Task statement:
Once you have read the entries below, write them all out again exactly.

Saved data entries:

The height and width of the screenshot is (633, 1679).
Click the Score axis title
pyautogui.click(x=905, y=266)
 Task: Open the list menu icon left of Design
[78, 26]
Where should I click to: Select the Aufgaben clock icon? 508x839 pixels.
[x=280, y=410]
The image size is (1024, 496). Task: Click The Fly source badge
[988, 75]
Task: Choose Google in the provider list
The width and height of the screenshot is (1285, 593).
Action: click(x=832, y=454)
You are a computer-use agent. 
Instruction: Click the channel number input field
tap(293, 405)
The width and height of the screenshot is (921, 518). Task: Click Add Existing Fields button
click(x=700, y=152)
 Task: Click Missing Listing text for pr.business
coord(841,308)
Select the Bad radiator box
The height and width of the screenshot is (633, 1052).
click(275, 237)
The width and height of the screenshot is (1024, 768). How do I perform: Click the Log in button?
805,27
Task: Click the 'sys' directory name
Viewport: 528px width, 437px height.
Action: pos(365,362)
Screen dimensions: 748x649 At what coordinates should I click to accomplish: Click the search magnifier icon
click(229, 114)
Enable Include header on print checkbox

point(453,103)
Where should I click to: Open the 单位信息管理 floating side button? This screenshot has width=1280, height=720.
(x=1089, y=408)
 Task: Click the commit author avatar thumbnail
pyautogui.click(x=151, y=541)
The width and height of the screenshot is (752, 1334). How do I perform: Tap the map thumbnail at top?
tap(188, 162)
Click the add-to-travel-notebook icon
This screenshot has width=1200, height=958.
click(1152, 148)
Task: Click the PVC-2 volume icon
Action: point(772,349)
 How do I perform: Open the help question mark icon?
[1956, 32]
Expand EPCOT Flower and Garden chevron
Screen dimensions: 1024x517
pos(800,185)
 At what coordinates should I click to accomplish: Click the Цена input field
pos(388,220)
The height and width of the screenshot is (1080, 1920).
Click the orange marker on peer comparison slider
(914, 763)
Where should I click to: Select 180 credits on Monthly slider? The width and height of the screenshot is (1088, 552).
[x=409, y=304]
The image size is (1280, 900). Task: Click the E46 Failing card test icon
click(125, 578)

Solution for this task:
The height and width of the screenshot is (633, 1679).
Click the Score axis title
pyautogui.click(x=905, y=266)
 Task: Open the list menu icon left of Design
[78, 26]
Where should I click to: Select the Aufgaben clock icon? 508x839 pixels.
[x=280, y=410]
The image size is (1024, 496). Task: Click The Fly source badge
[988, 75]
Task: Choose Google in the provider list
The width and height of the screenshot is (1285, 593).
Action: click(x=832, y=454)
You are a computer-use agent. 
Instruction: Click the channel number input field
tap(293, 405)
The width and height of the screenshot is (921, 518). Task: Click Add Existing Fields button
click(x=700, y=152)
 Task: Click Missing Listing text for pr.business
coord(841,308)
Select the Bad radiator box
The height and width of the screenshot is (633, 1052).
click(275, 237)
The width and height of the screenshot is (1024, 768). How do I perform: Click the Log in button?
805,27
Task: Click the 'sys' directory name
Viewport: 528px width, 437px height.
Action: pos(365,362)
Screen dimensions: 748x649 At what coordinates should I click to accomplish: Click the search magnifier icon
click(229, 114)
Enable Include header on print checkbox

point(453,103)
Where should I click to: Open the 单位信息管理 floating side button? This screenshot has width=1280, height=720.
(x=1089, y=408)
 Task: Click the commit author avatar thumbnail
pyautogui.click(x=151, y=541)
The width and height of the screenshot is (752, 1334). How do I perform: Tap the map thumbnail at top?
tap(188, 162)
Click the add-to-travel-notebook icon
This screenshot has width=1200, height=958.
click(1152, 148)
Task: Click the PVC-2 volume icon
Action: point(772,349)
 How do I perform: Open the help question mark icon?
[1956, 32]
Expand EPCOT Flower and Garden chevron
Screen dimensions: 1024x517
pos(800,185)
 At what coordinates should I click to accomplish: Click the Цена input field
pos(388,220)
The height and width of the screenshot is (1080, 1920).
Click the orange marker on peer comparison slider
(914, 763)
Where should I click to: Select 180 credits on Monthly slider? The width and height of the screenshot is (1088, 552).
[x=409, y=304]
The image size is (1280, 900). Task: Click the E46 Failing card test icon
click(125, 578)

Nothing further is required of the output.